::: Records shown :::
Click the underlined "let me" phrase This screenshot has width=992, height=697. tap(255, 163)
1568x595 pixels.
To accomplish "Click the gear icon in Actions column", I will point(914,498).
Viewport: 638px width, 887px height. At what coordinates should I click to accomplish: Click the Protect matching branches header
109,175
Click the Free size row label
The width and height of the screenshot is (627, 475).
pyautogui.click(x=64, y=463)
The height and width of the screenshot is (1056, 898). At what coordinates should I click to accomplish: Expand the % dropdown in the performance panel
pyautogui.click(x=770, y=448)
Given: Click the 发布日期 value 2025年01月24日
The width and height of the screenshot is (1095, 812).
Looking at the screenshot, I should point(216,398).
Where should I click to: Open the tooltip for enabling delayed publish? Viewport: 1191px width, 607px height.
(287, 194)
:::
▶ **Description of the task**
Your answer should hold exactly the lines from the one containing "The width and height of the screenshot is (1095, 812)." to the last line of the data, both included, and no others.

▶ **Output**
The width and height of the screenshot is (1095, 812).
Looking at the screenshot, I should point(216,398).
Where should I click to: Open the tooltip for enabling delayed publish? Viewport: 1191px width, 607px height.
(287, 194)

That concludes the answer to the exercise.